26 January 2006
The load-shedding that wreaked havoc on South Africa’s economy at the beginning of last year was a learning experience for Eskom, says CEO Jacob Maroga.
The forced rolling blackouts were caused by a higher than expected demand in electricity and low reserve margins. The rapid economic growth led to a higher demand for electricity than there was supply.
In a bid to handle the electricity crisis, the government launched the National Electricity Management Plan and called on citizens, businesses and other organisations to come together and work towards finding solutions to the current power crisis.
Large electricity consumers, such as businesses, agreed to decrease their consumption by 10%, leading to some industries, especially the mining sector, being put under strain.
Briefing the media on the state of electricity supply in the country last week, Maroga said the electricity crisis had presented Eskom with an opportunity to reflect on key issues which needed to be dealt with urgently.

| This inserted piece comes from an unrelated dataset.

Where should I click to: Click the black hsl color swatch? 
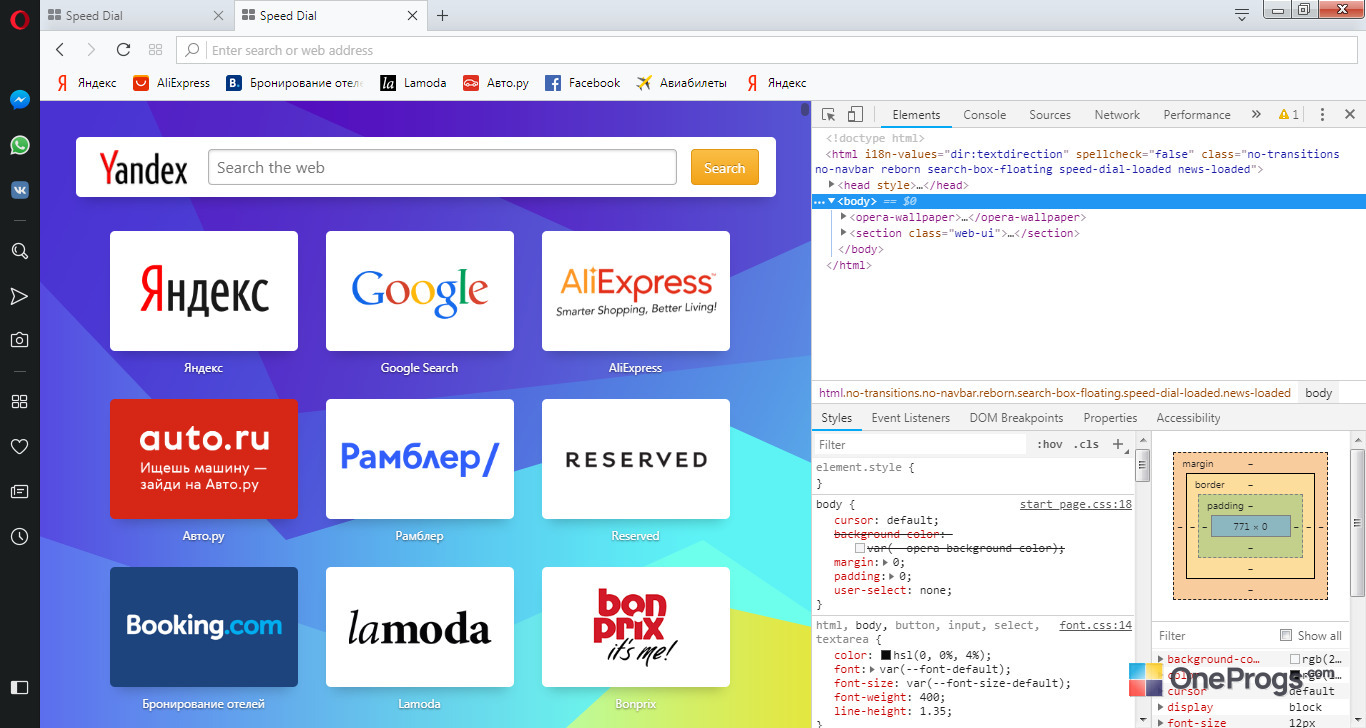click(886, 656)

“As we move forward, we need to make sure that we are not where we were before,” he said. “We are going to make sure that power supply is not compromised and that there is additional power to grow the economy.”

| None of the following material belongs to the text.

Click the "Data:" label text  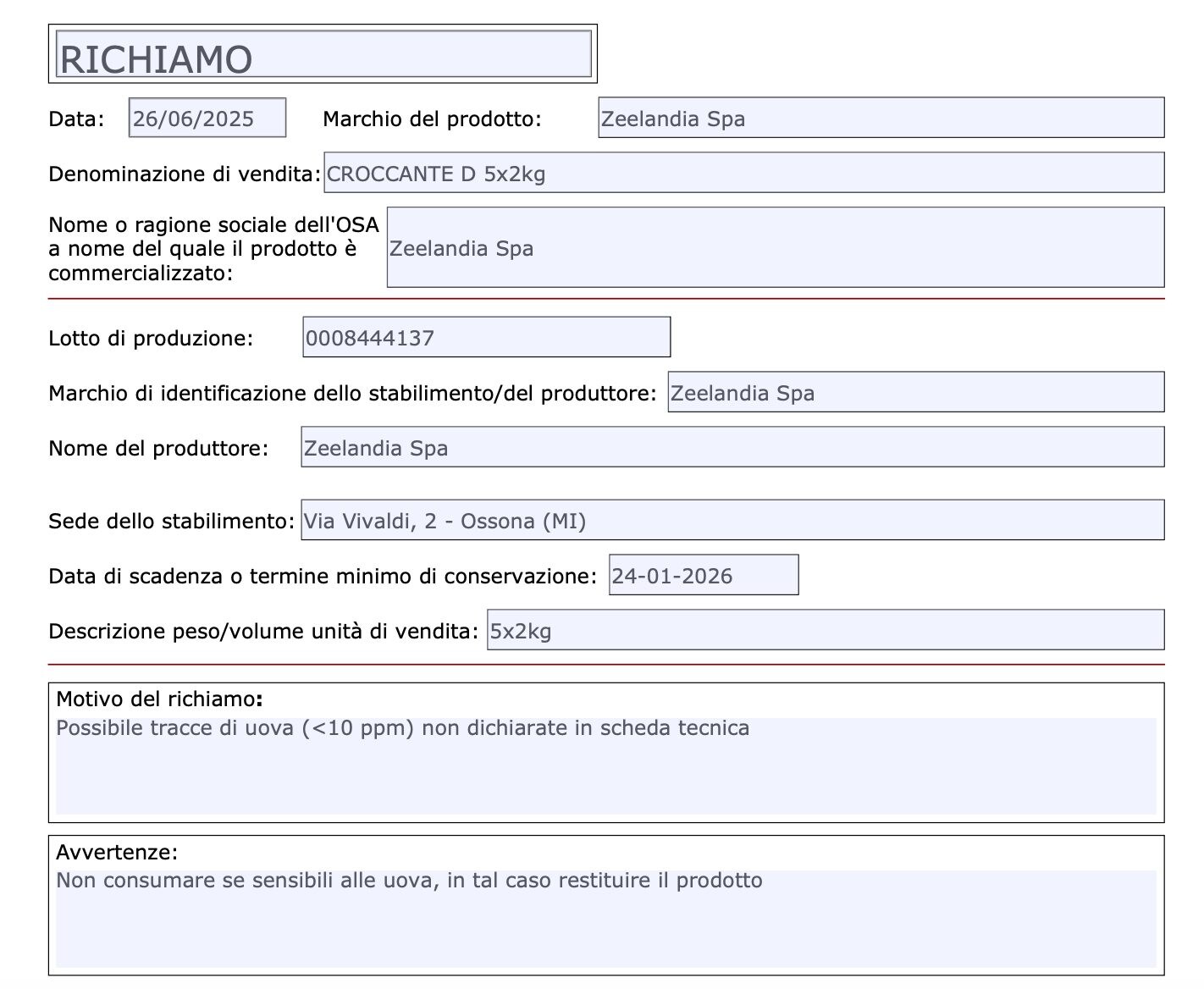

Maroga said his organisation had put in place measures to prevent past mistakes, including putting in place a maintenance schedule, improving infrastructure and beefing up capacity and skills.
“The challenges we faced in the past have made us to be wiser to deal with other challenges,” he said.
Eskom is currently building the Kusile Power Station in Mpumalanga, which is said to be the second most advanced coal-fired power plant project after the Medupi power station, also currently being built in Lephalale, Limpopo.
According to Eskom, the station will consist of six units each rated at approximately 800 MW installed capacity, giving a total of 4 800 MW.